■ Quoted passage
Deeply authentic blues gigs and genuine roots music don’t pop up around town every night … unless the Lowcountry Blues Bash is in effect. Every February, Charleston musician and entrepreneur Gary Erwin’s Lowcountry Blues Society creates a terrific opportunity for blues musicians and fans that dig the real-deal stuff.

“The Blues Bash is a venue crawl which sprawls over metro Charleston — not just clubs and bars, but also restaurants and all-ages venues,” says Erwin, a.k.a. Shrimp City Slim. The Lowcountry Blues Bash celebrates its 20th year this week with a whole mess of gritty soul, blues, boogie, and roots-rock.

Presented by Erwin Music and the Lowcountry Blues Society, the Blues Bash starts on Fri. Feb. 5 and continues daily through Tues. Feb. 16. As always, the lineup of local and visiting acts features a wildly diverse list of established and up-and-coming talent across the Charleston area.

■ What is required
According to the article on the Lowcountry Blues Bash, on what dates does the event begin and end? The entries that follow are not needed for the task here.

■ Material supplied
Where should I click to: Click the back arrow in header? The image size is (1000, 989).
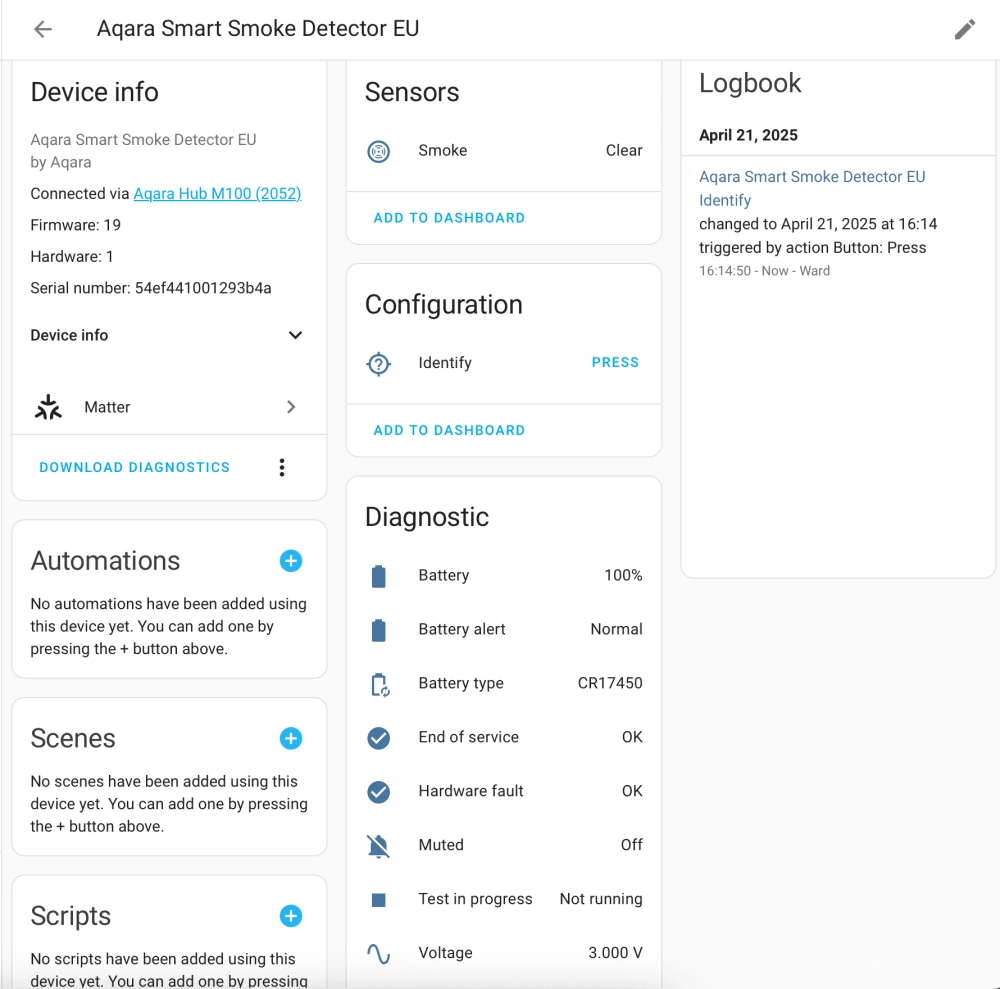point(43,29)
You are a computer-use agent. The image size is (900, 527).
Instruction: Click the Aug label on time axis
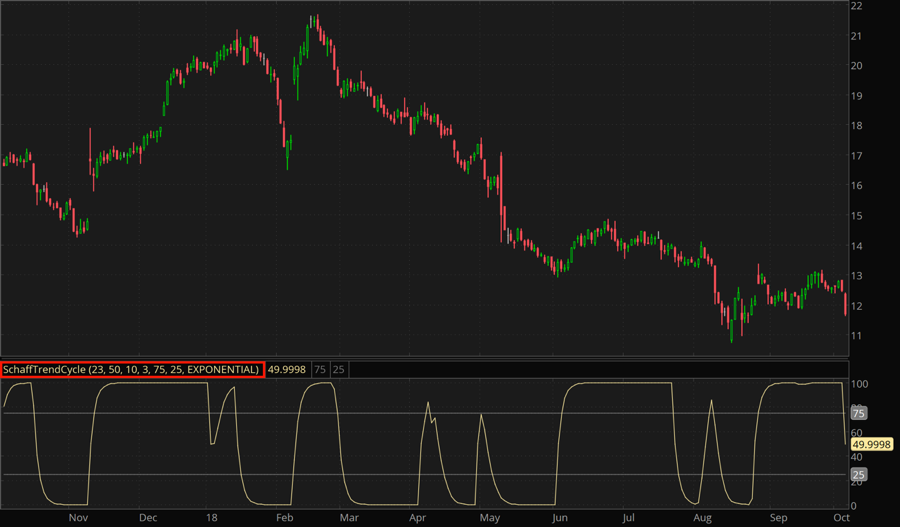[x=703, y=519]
---
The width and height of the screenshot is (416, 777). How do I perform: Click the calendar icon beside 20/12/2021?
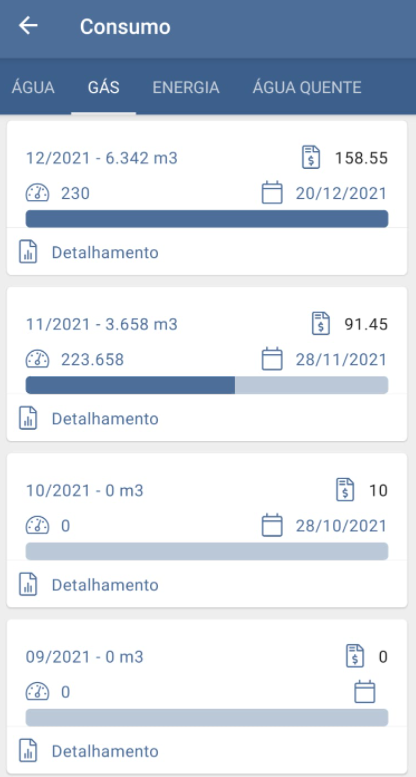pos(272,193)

■ Your response
It begins on Friday, February 5, and continues daily through Tuesday, February 16.